▶ DO THIS
Pick out each line of the material below that contains the word "button", matching case exactly, and copy those lines.

— START SUPPLIED DATA —

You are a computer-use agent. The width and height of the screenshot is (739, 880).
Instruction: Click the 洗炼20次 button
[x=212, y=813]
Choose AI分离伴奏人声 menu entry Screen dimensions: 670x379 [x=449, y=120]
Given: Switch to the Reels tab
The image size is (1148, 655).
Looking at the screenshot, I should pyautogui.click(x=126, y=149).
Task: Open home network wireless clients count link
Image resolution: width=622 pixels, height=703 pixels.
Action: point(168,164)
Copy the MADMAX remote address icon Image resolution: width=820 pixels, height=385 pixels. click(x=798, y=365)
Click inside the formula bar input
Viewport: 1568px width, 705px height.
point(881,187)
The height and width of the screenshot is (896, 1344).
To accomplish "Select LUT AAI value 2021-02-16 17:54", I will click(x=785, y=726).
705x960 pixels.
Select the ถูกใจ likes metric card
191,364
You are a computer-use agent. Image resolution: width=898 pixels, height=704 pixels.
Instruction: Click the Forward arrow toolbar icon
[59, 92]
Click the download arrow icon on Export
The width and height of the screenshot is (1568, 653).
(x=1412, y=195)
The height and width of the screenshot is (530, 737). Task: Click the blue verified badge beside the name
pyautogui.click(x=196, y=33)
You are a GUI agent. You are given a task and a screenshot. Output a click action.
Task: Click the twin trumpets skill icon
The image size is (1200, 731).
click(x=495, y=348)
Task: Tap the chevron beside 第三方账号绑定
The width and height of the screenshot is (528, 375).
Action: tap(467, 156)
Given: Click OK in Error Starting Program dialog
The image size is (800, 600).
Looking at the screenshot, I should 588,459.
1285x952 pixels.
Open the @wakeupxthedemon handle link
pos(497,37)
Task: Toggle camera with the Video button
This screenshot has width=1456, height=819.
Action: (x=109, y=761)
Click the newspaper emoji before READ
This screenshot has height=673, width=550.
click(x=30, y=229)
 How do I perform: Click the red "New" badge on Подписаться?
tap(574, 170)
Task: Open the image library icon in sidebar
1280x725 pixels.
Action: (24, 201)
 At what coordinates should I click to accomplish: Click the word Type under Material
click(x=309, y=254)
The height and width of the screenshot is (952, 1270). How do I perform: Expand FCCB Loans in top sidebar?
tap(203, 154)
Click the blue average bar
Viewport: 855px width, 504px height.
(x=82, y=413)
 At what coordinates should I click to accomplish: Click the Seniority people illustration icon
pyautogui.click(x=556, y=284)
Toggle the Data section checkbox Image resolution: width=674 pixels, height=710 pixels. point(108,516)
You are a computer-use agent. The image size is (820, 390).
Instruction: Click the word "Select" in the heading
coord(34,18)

— END SUPPLIED DATA —

▶ PROBLEM SOLUTION
Instruction: Click the 洗炼20次 button
Task: Toggle camera with the Video button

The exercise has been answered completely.